MPCA Commissioner Paul Eger is expected to ask for money for the landfill's new cover in the agency's state bonding request, Tiffany said. The landfill must be owned by the state to be eligible for bond funding.
Overall, the landfill is in good shape, Tiffany told the Eden Prairie City Council last week. Monitoring wells show that volatile organic compound levels are dropping, which means the water inside the landfill is gradually getting cleaner, he said.
The cover is supposed to keep rainfall out of the landfill, allowing the garbage to dry up and preventing pollutants from leaching into the groundwater, Tiffany said.
But the landfill needs a new cover because the decomposing trash has settled, causing the existing clay-and-earth cover to crack and leaving places for water to pool instead of running off quickly, Tiffany said.
The current cover consists of 2 feet of compacted clay topped by a layer of sand, 18 inches of vegetative material and 6 inches of soil topped with growing grass. The MPCA would replace it with a synthetic liner topped by sand or a similar covering, vegetative material, soil and grass, Tiffany said.
When the new cover goes on, the state also will upgrade the landfill's gas recovery system, Tiffany said. A new cover will cost at least $15 million, he said.
The MPCA monitors 112 closed landfills around the state, using money from three sources: a solid-waste tax applied to individual garbage bills, general obligation state bonds and funds from insurance policies that landfill operators took out during the 1970s. Through legal action with the insurance companies, the agency has collected about $100 million, Tiffany said.
When the state takes over a landfill, it accepts responsibility for maintenance and monitoring but not for liability, he said.
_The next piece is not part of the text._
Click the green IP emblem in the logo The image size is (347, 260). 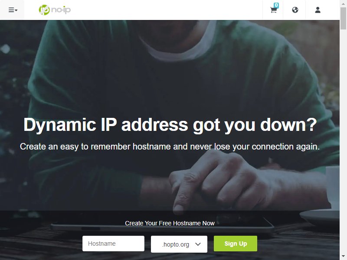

The bottom of the Flying Cloud landfill is not lined, and some contaminants are leaking out to the Minnesota River nearby, Tiffany said. The MPCA is not concerned that any underground aquifer contamination could occur from the landfill, he said.
Asked by Eden Prairie City Council Member Ron Case if landfill leaks could be contributing to the destabilization of the bluff slope and riverbank below, Tiffany said he doubted it because the landfill is well west of the erosion point along the riverbank. A black substance oozing out of the bluff is decayed vegetation that is not related to the landfill, he said.
Tiffany said the landfill holds 8 million cubic yards of waste that can never be moved. The closest homeowners are 800 feet away from the landfill, and they have no reason to be concerned about it, Tiffany said.
The agency was approached by a developer who wanted to build a golf course on the landfill. But with 80 to 100 gas extraction wells on the site, the land is not likely ever to be used for other purposes, Tiffany said.